# [Your instructions]
Which lines of the entries below run from the one holding "Click magnifier icon beside Clerical row" to the one holding "Toggle shuffle playback mode icon", inclusive? Set down exactly those lines and no others.

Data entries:
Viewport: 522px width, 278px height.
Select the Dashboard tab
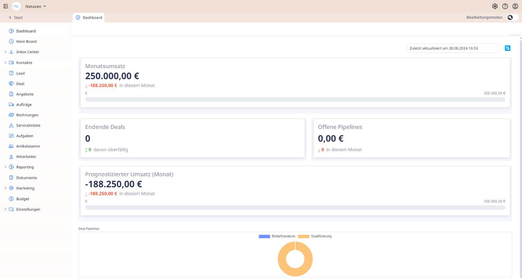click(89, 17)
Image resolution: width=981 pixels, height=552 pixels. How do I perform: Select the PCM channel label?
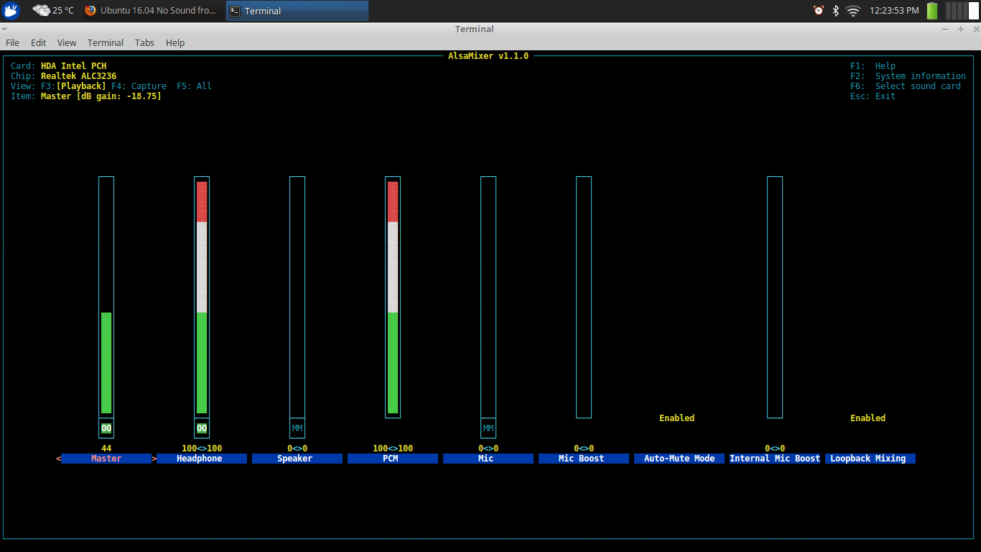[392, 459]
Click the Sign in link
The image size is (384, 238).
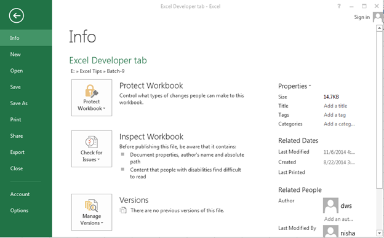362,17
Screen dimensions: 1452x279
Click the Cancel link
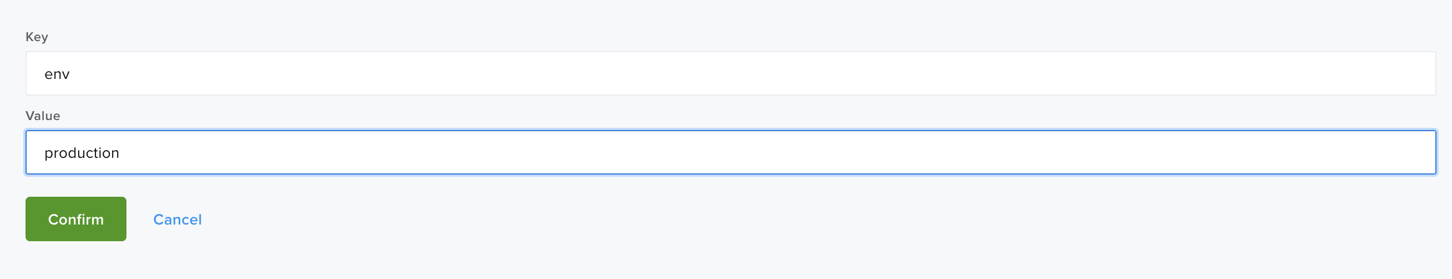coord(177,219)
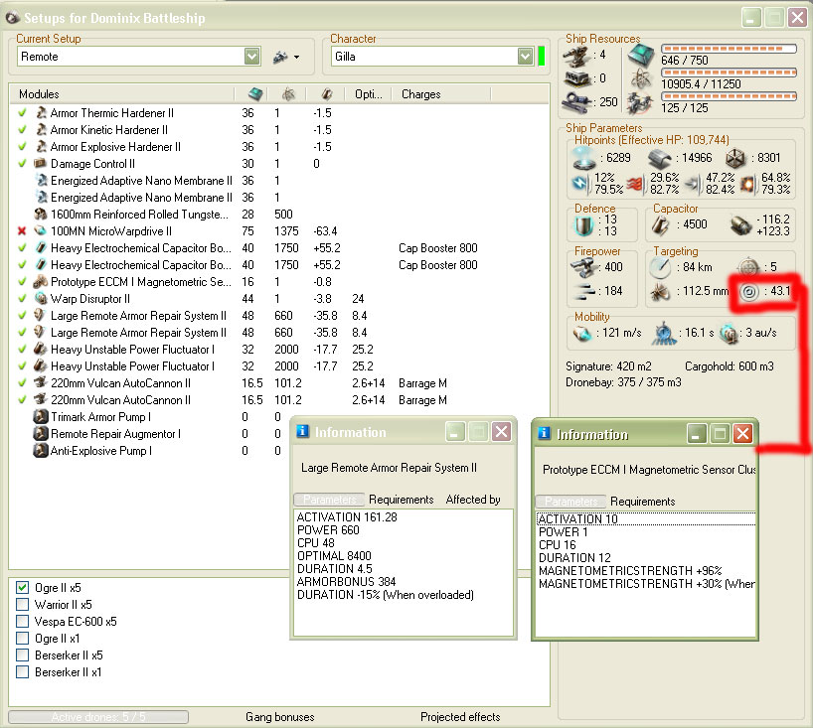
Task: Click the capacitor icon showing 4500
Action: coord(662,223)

==

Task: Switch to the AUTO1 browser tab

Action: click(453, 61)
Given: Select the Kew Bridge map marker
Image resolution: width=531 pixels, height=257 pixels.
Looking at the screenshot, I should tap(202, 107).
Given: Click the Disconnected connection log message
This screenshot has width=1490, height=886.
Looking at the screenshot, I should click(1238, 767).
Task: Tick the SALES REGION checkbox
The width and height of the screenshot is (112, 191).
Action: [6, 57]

--

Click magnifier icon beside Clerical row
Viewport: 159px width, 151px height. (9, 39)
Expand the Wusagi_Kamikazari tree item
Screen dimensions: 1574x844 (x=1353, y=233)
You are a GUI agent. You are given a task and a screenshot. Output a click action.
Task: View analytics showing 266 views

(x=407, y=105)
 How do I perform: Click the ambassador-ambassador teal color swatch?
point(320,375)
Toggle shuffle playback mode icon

# [Exercise solution]
Click magnifier icon beside Clerical row
Viewport: 159px width, 151px height. (9, 39)
Expand the Wusagi_Kamikazari tree item
Screen dimensions: 1574x844 (x=1353, y=233)
You are a GUI agent. You are given a task and a screenshot. Output a click action.
Task: View analytics showing 266 views

(x=407, y=105)
 How do I perform: Click the ambassador-ambassador teal color swatch?
point(320,375)
Toggle shuffle playback mode icon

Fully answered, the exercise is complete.